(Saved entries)

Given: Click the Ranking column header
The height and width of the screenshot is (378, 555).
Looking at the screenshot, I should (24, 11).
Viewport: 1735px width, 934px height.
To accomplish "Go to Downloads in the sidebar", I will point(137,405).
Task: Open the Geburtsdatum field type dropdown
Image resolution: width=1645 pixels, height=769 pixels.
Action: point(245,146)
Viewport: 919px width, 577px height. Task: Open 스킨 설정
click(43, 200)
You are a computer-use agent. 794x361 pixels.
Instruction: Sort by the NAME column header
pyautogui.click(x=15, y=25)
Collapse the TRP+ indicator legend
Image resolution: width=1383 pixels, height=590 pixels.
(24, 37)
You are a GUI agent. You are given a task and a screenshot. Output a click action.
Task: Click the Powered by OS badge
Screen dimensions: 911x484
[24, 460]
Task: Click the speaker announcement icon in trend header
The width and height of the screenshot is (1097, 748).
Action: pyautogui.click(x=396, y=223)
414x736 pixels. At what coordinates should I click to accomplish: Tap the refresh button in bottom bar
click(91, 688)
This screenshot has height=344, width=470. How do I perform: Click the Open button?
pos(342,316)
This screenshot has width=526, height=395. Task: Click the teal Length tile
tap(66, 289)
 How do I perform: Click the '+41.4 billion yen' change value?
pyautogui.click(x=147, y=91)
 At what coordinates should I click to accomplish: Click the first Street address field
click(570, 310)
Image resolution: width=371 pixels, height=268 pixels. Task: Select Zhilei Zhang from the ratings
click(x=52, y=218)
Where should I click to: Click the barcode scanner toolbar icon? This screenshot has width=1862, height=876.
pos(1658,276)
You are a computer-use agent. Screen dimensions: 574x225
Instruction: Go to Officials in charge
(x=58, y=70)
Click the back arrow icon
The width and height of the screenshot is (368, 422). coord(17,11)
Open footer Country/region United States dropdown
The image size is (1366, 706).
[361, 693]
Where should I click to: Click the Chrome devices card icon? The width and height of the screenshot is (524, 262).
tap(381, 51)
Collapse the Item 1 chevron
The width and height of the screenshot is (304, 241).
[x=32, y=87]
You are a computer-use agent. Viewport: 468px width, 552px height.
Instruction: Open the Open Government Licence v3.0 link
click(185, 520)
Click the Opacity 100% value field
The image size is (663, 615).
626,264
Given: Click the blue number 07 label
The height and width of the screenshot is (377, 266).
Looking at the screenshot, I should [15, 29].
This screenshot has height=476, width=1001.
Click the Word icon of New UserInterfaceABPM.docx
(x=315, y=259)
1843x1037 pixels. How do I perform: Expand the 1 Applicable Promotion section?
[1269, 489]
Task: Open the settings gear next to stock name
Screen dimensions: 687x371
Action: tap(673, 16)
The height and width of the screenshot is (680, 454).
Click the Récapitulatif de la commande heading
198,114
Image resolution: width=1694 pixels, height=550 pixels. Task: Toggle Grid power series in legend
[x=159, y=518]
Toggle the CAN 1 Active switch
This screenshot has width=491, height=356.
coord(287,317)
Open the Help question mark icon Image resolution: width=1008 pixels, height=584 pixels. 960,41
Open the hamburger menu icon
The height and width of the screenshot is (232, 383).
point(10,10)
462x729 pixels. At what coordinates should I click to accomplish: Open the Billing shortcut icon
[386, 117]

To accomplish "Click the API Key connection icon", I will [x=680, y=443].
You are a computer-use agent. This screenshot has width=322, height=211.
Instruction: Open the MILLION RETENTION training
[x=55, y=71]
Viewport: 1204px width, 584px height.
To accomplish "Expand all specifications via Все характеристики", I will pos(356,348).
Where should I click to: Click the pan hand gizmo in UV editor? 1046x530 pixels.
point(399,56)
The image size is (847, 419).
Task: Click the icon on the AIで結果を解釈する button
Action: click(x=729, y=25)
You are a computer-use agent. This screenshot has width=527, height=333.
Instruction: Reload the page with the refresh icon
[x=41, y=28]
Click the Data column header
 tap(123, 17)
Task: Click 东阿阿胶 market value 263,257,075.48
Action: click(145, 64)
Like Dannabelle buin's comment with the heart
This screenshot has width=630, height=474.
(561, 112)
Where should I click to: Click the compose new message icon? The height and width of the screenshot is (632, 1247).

**WHAT IS NEEDED:** Which of the lines above include the word "will"? List those lines.

**EXERCISE RESPONSE:**
To accomplish "Go to Downloads in the sidebar", I will point(137,405).
To accomplish "Click the API Key connection icon", I will [x=680, y=443].
To accomplish "Expand all specifications via Все характеристики", I will pos(356,348).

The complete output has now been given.